As spring returns with its warmer and longer days it’s not only a time for fishing, beautiful flowers and chirping birds. It is the time when ticks and mosquitoes start making their return as well. These tiny insects can carry diseases such as Lyme and West Nile virus, which can be contracted by humans. So this year, be prepared when you head out to enjoy all the wonderful things spring has to offer.

Ticks are very common for us up here in the north woods, but can also be found in most of the United States. The three most commonly found ticks in the United States are the black-legged (deer), lone star, and American dog ticks. The wood tick is very common to our area. All are capable of transmitting disease, as well as in their less distinctive nymph stage. The diseases that these insects may carry include ehrlichiosis, Lyme disease (most commonly reported) and Rocky Mountain spotted fever. Early symptoms of tick-borne illnesses may include fever, headache, fatigue and rash.

The following are suggested ways, from the Center for Disease Control and Prevention’s Protect Yourself from Tick-borne Diseases brochure that you can protect yourself from ticks and the diseases they carry.
Recognize the ticks– Know what ticks are in the area you live and the area you are traveling to. Learn to identify these ticks by their size and markings.

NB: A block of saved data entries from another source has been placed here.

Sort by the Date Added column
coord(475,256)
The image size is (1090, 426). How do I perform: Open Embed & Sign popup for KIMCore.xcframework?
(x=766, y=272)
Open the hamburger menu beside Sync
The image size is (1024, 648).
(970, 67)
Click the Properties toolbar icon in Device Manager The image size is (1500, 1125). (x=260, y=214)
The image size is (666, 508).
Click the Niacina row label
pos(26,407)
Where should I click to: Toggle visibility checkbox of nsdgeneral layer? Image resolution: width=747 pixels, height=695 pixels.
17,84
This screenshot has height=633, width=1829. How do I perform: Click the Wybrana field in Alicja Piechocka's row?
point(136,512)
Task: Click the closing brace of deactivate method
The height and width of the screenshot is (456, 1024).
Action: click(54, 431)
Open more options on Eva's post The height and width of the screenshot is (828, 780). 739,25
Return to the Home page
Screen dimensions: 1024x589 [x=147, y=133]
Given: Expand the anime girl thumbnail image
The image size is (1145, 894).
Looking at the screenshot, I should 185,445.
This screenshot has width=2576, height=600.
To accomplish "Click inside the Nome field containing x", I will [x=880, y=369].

  • Avoid areas with lots of ticks – Wooded and brushy areas, especially those with tall grasses, are where ticks like to be during spring and fall, their most active times of year.
  • Keep ticks off your skin – Cover up with light colored clothing, tucking shirts and pant legs in, and applying repellants are ways to deter ticks. (Always use repellants according to manufacturer’s instructions!)
  • Perform tick checks – Thoroughly check clothing and body for ticks and remove them. Be sure to safely remove any embedded ticks with sharp tweezers grabbing the tick close to the skin and gently moving in a straight upward motion to avoid squeezing fluid into the bite site. Wash hands and bite site with soap and water or alcohol-based hand cleaner.
  • Control ticks around your home – Keep leaf litter and brush clear from around the edges of your house, mow your lawn regularly, maintain a buffer zone between yard and woods with gravel or wood chips. Keep decks, patios and play equipment away from the edges of woods and tall grass areas.
  • Protect your pets – Use tick medication or collars on your pets and perform tick checks on them regularly and before they are allowed back indoors.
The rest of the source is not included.